British teledrama has another scrape of the long-empty creative barrel with dramatic dregs-heap Broadchurch, the latest in a long line of rock-bottom miserablist productions that are over-funded and offensively marketed.
As its tagline (“A Town Wrapped in Secrets”) and its premise (small town rocked by murder!) suggest, this new eight-part series sails to shore brimming full with associations to early-’90s cult classic Twin Peaks, which began with an otherwise quaint town reeled by the discovery of its high-school prom-queen Laura Palmer being found dead, wrapped in plastic. Let’s not waste any time in shattering any other unfavourable comparisons, though. Whereas Twin Peaks had the decency to deal with communal, adolescent and parental trauma (dormant or otherwise) in a lateral fashion that invited the weird and wonderful, Broadchurch is storytelling at its most literal, and therefore its most humourless, its most charmless. There is no fish in its percolator.
David Tennant is Hardy, a Scottish copper whose arrival in an incestuous seaside town on England’s southern coast coincides with the discovery of an eleven-year-old schoolboy’s body. Hardy’s new partner Miller (Olivia Colman) recognises the lad as her own son’s school pal. The pair inform his family, do the rounds with potential witnesses and struggle to keep details under wraps from parasitic careerist journalists who leak info via Twitter. The newsagent (David Bradley) who employed the victim’s paper-round is standoffish; Pauline Quirke, an as-yet wordless log-lady in the waiting, solemnly drinks (damn fine?) coffee from the margins, while the victim’s sixteen-year-old sister hitches a motorbike ride from her secret older boyfriend to plant a teddy bear at the shoreline crime scene.
So far, then, so mysterious. Only it isn’t, since all the intrigue is communicated with all the subtlety and predictability of a policeman’s truncheon. Some narrative/conceptual/emotive conveniences, all laughable to varying degrees: would-be upstart journo Olly’s unthinking press-leak is primed by a rejection letter from The Daily Mail (“I’ve applied to all of them now!”); on his way to identify his son’s corpse, Mark Latimer, red-herring chief suspect-to-be (he was “out plumbing” (or – gasp – having an affair!?) the night his son went walkies) is accosted by an oblivious doctor who somehow doesn’t read the grim situation and hounds him to sign a petition; Vicky McClure, a fine actress, shows up in the final twenty or so minutes as a national media hack who may or may not know Tennant’s Hardy personally, but who makes explicit reference to “Sandbrook”, one of his past muck-ups, thereby repeating words spoken earlier by Hardy’s own superior (over a 99 ice-cream On the Way to Nowhere). Next week, expect more characters to know each other in more ways than they’re letting on.
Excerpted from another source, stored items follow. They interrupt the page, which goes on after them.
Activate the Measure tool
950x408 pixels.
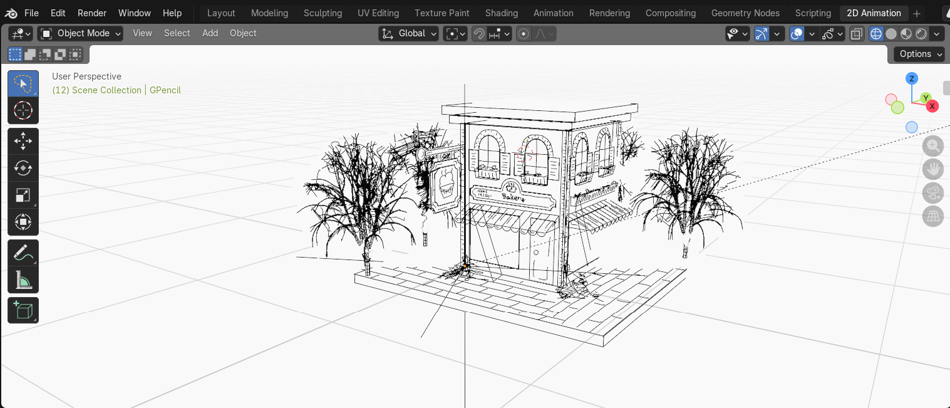23,280
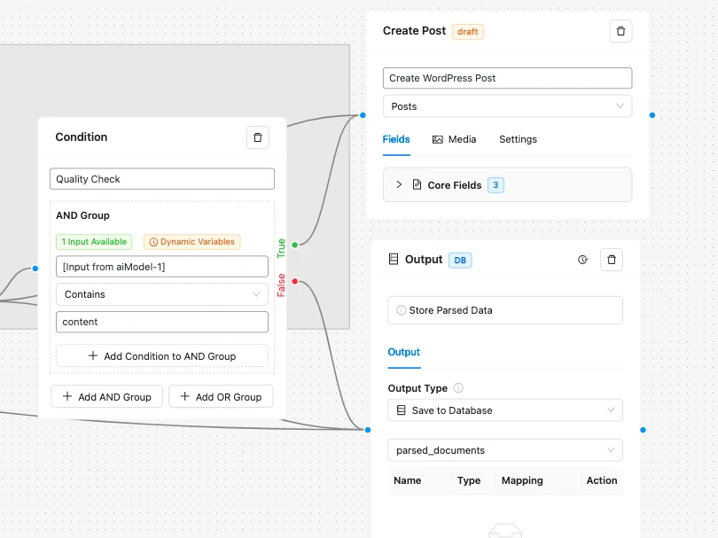718x538 pixels.
Task: Delete the Condition node via trash icon
Action: [257, 137]
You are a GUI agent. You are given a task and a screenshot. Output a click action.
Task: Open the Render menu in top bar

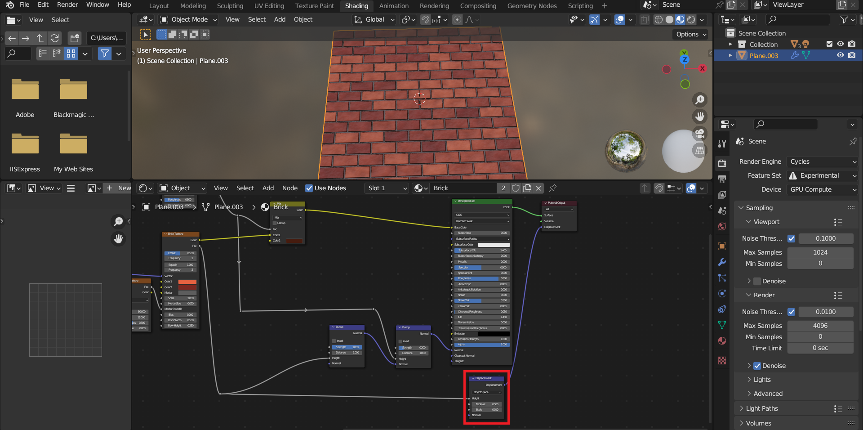pyautogui.click(x=67, y=4)
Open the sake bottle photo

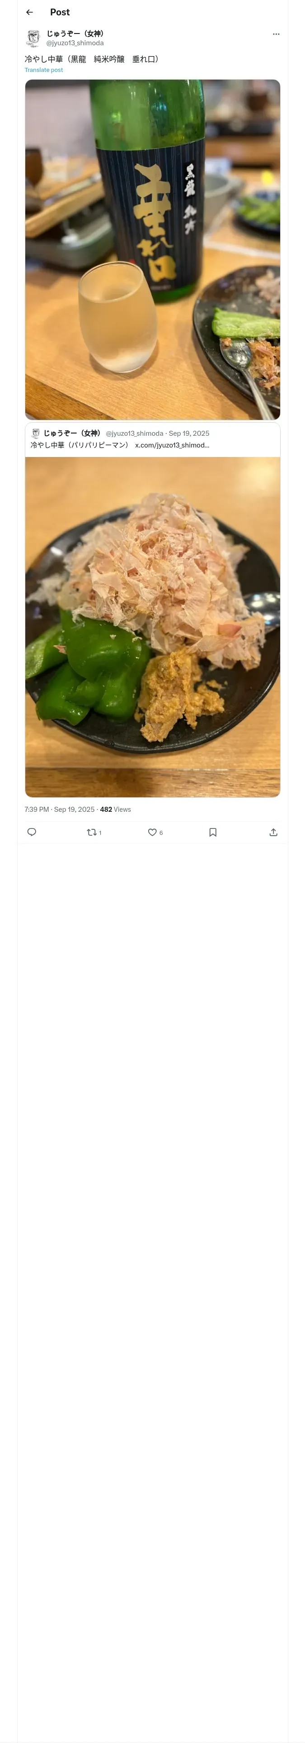(152, 249)
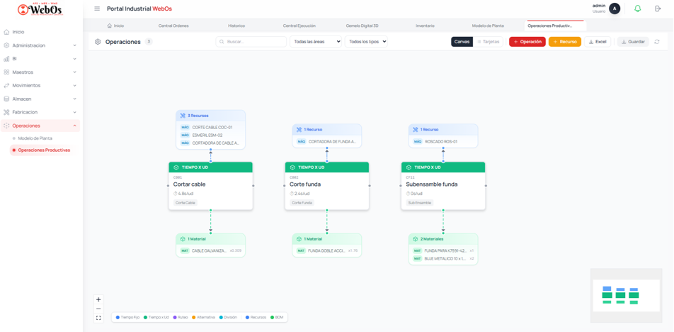The image size is (674, 332).
Task: Zoom out on the canvas
Action: tap(98, 309)
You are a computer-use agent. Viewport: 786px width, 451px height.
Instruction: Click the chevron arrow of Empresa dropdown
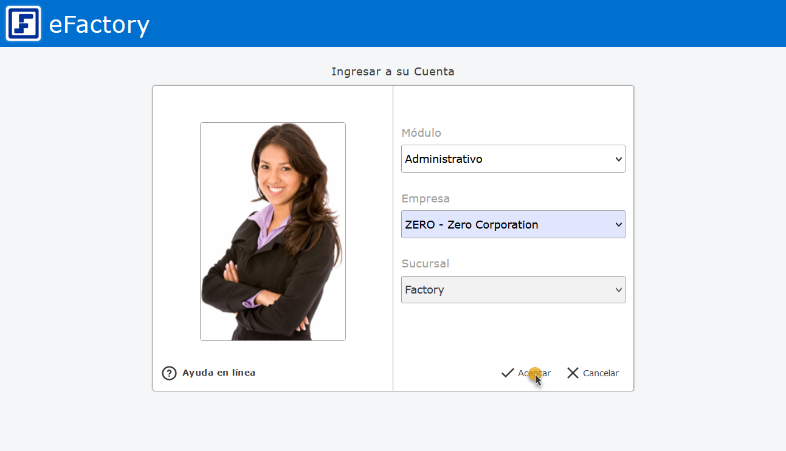[619, 225]
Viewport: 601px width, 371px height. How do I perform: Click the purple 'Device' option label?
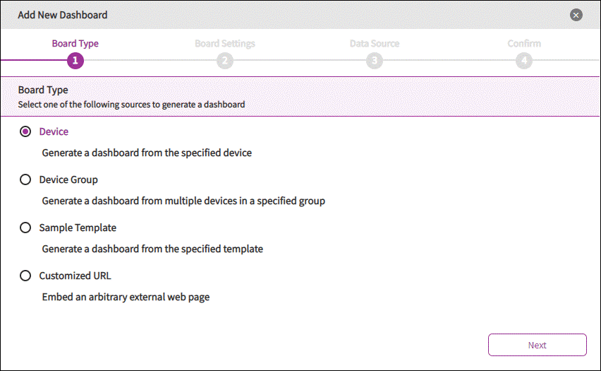pos(54,131)
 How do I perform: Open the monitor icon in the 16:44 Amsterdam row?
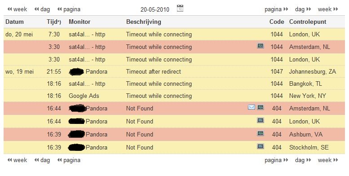[x=261, y=107]
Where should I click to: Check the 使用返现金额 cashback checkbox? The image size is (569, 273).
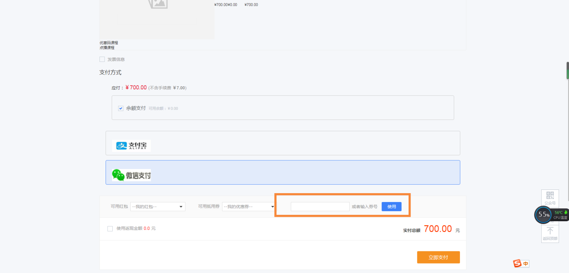tap(110, 229)
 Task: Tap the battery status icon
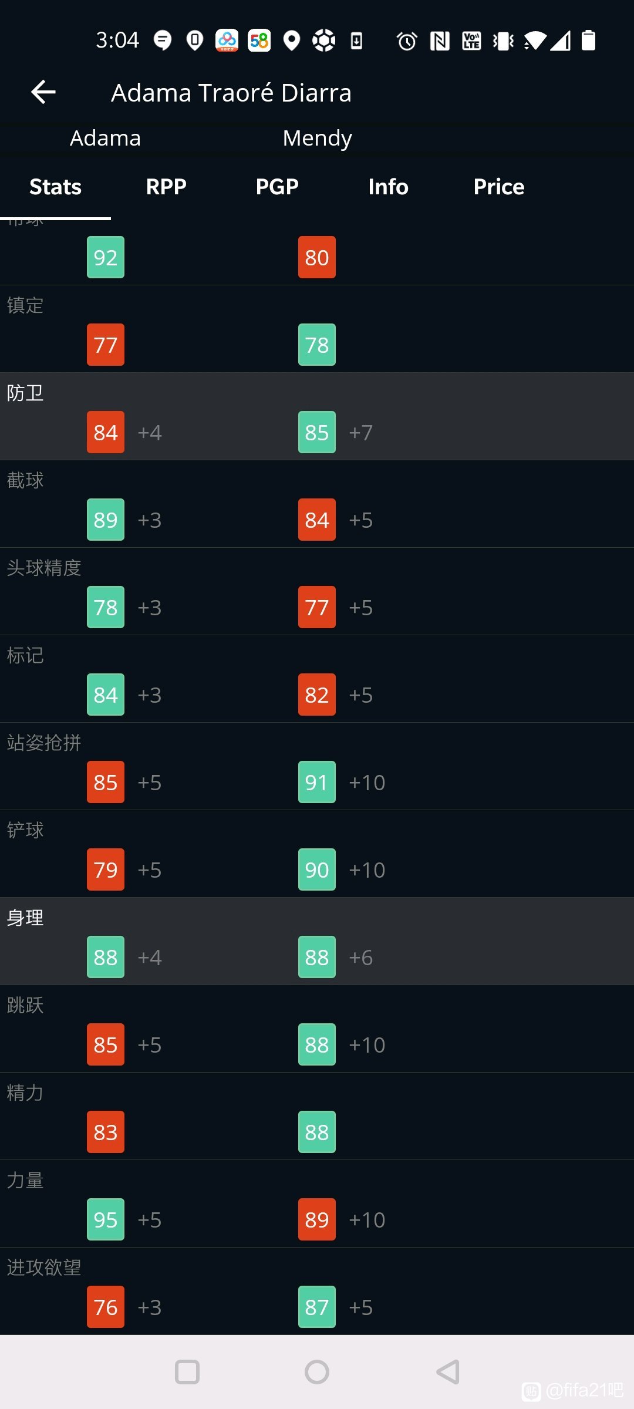[588, 41]
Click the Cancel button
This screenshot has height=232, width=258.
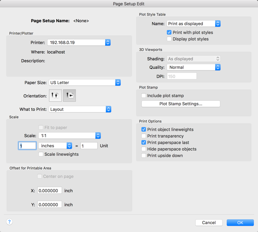[209, 223]
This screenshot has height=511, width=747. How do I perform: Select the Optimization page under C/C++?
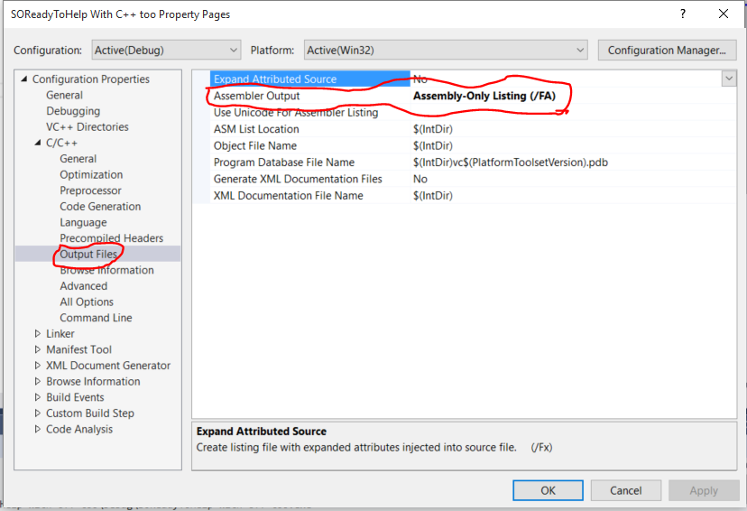tap(91, 174)
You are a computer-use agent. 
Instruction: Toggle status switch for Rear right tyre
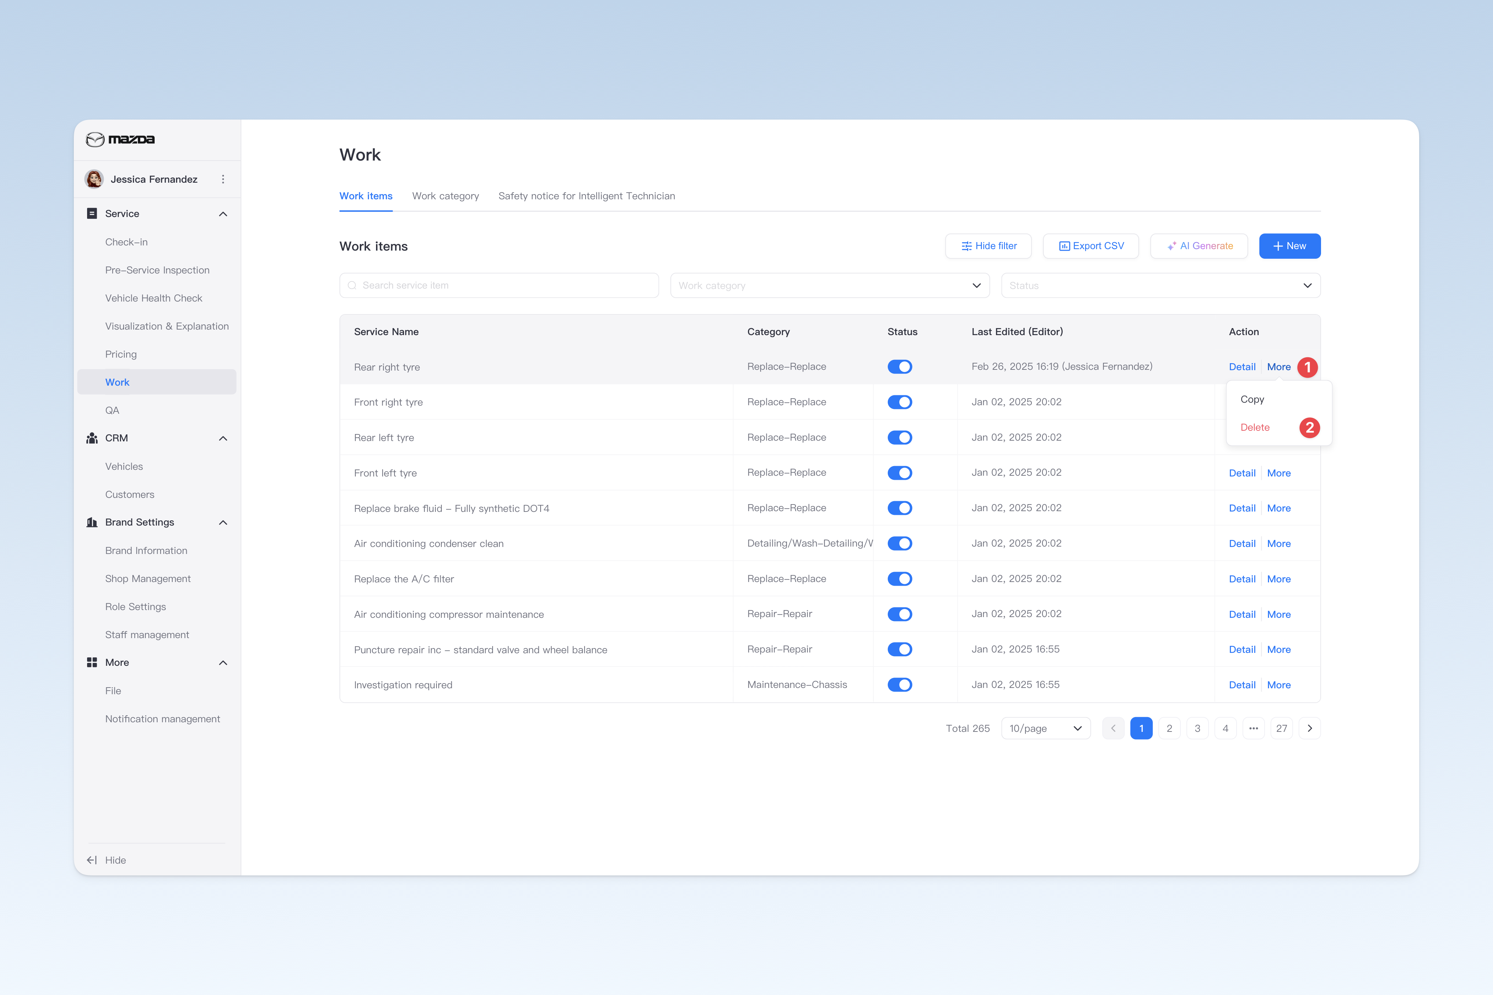[900, 367]
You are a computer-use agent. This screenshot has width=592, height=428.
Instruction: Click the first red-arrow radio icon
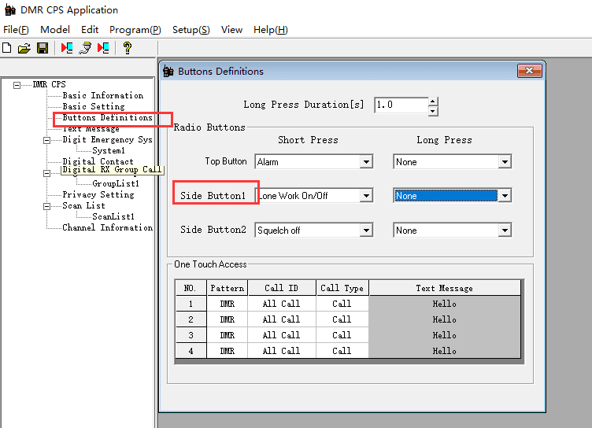(x=67, y=48)
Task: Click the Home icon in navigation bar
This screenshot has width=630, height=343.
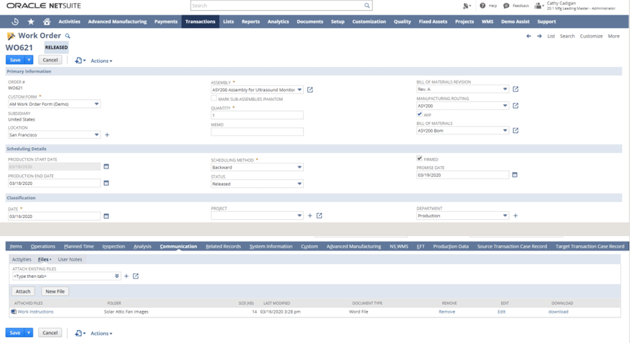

Needless to say, nobody acts in this way; if only life was so conveniently dysfunctional. For too long now, British drama, whether as a result of budgetary constraints, technical ineptitude or intellectual/creative bankruptcy, has dealt us stock images and dramatic stereotypes – to the point where Ben Lawrence’s preview in The Telegraph can merely refer to Quirke’s character as “a misanthrope” (!). Broadchurch continues a frankly egregious trend in audiovisual storytelling, whereby actors are blocked to walk through a frame heading… where, exactly? before one walks off as if the scene were a stage, leaving the other alone to Ponder Cutting Exit Line. On a more obvious and more immediate level, though, Broadchurch is tackily filmed: the demerits of appreciably shaky camerawork, focus-pulls and sickly lighting are all heightened by a high dependence upon slow-motion, particularly for those many Ambiguous Reaction Shots Complemented By Anonymous Ambient Drone Music.
Awash with mediocrity and a tiring sense of routine, Chris Chibnall‘s latest TV drama boasts a marketably handsome cast, none of whom are given anything to work with. Tennant, after annoying us with autocues in Virgin Media adverts, dons a fashionable beard to symbolise his character’s lingering, burdenful, alluded-to past shabbiness. Colman tends to lift every scene she’s in, in a role that doesn’t so far require much of her. But to what end have these talents been employed? To cut an already too-long response to this derivative shite short: not much at all.
‘Broadchurch’ airs on ITV at 9pm Mondays.